Tartine's Buttermilk Scones
I had a slight panic attack this morning because we ran out of eggs and bread. ON A SUNDAY MORNING. I have no idea how I allowed that to happen; those two items are pretty much the only things we eat in the AMs.
Luckily I found some leftover buttermilk from Thanksgiving and quickly whipped up these scones before anyones was up in the apartment. Scones are quick bread made without yeast, and doesn't involve eggs!
The battle between the British and American scones, according the Cook's Illustrated, is between the fat content. British scones have a much lower fat content, which is made up by a generous slather of of butter and jam when you eat them.
To me, the difference between the two really lies in their shape and what time during the day I eat them at. British scones are eaten only at Devonshire tea, a light meal in the afternoon. They also must be circular and crack open down the center horizontally as the dough rises in the oven.
This recipe is somewhere in the middle; it has a high butter content, but I dialed down the sugar so it can be enjoyed with lots of jam (E's favourite). I only added meyer lemon peel for a mellow zing, but feel free to add in any fixins' like dried fruits, nuts, chocolate or even cream cheese!!
Tartine's Buttermilk Scones
Makes 8. Adapted from Alexandra Cooks.
If you're feeding a large crowd, this recipe can be easily doubled. Add in around 1 cup of any toppings of your choice.
For the Glaze:
1 tablespoon melted butter
3-4 tablespoons sprinkling sugar, such as demerara or turbinado, or even granulated sugar
For the scones:
2 ⅜ cups all-purpose flour
½ tablespoon baking powder
⅜ teaspoon baking soda
¼ cup sugar
⅛ teaspoon salt
½ teaspoon freshly grated meyer lemon zest
8 ½ tablespoons unsalted butter, very cold
¾ cup buttermilk
- Preheat the oven to 400ºF. Line a large baking sheet with parchment paper.
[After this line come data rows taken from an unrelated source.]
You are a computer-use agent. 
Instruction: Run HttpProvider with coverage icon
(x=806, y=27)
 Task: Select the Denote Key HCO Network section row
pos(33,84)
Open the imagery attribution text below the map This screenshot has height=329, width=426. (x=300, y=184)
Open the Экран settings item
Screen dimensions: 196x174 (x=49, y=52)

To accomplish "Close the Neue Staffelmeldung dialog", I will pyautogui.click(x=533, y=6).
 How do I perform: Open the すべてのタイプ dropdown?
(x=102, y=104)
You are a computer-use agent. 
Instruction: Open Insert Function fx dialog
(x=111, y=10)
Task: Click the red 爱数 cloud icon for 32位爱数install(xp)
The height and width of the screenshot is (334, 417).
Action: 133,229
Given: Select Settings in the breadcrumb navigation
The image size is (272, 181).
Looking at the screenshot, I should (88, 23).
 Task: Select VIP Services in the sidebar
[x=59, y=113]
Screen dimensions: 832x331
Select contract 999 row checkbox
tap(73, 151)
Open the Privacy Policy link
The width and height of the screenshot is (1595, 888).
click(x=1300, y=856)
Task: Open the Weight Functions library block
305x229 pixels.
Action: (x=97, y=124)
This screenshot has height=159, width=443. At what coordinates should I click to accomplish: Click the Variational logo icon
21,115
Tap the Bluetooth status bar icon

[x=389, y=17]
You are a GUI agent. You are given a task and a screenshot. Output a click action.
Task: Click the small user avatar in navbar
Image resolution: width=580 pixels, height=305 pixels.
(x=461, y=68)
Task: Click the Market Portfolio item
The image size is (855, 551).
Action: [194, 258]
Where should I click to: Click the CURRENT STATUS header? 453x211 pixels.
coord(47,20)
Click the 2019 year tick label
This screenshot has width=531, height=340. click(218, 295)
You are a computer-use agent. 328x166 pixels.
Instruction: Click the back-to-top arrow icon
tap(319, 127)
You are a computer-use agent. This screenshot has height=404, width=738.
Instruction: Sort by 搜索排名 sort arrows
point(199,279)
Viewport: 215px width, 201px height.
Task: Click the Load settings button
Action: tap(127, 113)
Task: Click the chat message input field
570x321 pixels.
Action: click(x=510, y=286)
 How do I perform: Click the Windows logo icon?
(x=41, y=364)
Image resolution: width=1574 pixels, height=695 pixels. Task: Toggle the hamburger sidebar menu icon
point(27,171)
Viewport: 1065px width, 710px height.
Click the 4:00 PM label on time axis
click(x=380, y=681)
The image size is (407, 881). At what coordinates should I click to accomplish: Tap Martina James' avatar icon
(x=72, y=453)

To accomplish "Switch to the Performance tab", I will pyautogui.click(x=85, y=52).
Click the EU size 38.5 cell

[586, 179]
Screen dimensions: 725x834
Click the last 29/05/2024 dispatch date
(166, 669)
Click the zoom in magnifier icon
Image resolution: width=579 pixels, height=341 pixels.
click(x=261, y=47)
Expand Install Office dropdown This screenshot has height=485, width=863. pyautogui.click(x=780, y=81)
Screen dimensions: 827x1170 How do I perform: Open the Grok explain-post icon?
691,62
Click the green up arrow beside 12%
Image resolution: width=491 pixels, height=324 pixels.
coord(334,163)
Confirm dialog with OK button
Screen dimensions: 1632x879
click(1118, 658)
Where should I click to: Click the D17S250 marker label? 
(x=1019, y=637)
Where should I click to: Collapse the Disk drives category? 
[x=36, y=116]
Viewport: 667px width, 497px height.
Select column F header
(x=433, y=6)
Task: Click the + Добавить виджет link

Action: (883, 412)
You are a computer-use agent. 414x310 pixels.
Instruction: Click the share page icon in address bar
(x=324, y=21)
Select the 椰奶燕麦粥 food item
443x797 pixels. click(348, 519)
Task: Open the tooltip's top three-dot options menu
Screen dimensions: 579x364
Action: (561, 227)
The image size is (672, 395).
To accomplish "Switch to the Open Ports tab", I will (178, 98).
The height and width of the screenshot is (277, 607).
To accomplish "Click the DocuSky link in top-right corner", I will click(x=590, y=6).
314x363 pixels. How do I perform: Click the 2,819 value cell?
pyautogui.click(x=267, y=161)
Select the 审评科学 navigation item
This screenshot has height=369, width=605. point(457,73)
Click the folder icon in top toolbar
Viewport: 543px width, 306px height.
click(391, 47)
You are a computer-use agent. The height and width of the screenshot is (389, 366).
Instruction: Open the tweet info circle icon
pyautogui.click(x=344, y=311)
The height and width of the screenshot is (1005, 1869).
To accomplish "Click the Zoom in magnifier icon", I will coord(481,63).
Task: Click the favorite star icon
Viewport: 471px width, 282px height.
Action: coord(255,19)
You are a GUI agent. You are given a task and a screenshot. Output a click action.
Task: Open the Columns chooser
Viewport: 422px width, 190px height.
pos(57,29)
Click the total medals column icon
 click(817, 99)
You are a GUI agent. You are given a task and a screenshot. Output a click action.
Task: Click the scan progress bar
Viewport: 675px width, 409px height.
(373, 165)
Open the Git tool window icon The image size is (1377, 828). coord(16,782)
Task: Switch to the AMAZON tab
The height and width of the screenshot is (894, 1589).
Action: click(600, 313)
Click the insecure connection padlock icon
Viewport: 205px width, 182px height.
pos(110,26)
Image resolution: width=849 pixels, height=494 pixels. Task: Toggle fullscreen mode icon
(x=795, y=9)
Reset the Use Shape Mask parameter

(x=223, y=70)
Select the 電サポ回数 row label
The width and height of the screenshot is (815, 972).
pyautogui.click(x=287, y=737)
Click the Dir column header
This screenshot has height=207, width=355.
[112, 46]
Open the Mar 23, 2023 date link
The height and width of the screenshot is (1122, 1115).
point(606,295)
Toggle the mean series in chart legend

- In a mixing bowl, stir together flour, baking powder and baking soda. Add in sugar, salt and lemon zest and stir to combine. Cut the butter into 1/2-inch cubes and scatter the cubes over the dry ingredients. Using your finger tips or a pastry blender or the back of a fork, quickly cut the butter into the dry ingredients. Make sure the butter doesn't start melting. If it does, put the mixing bowl in the fridge for 5-10 minutes and continue.
- When the butter is evenly dispersed in the flour in pea-sized lumps, mix in your choice of topping. Add the buttermilk all at once along and gently fold the mixture together with a spatula until the dough forms a scraggy mass. If the mixture seems dry, add a little bit more buttermilk.
- Dust your work surface with flour and turn the dough out onto it. Gently knead the dough until it forms into a smooth dough. Beware not to knead it too much or it will start to form gluten. Using your hands, pat the dough into a circular disk about 1 ½ inches thick. Using a sharp knife, cut the disk into 8 wedges.
- Brush the top with melted butter and sprinkle with sugar. Transfer the triangles to the prepared baking sheet and bake until the tops of the scones are lightly browned, about 25 to 30 minutes. Remove from the oven and serve immediately.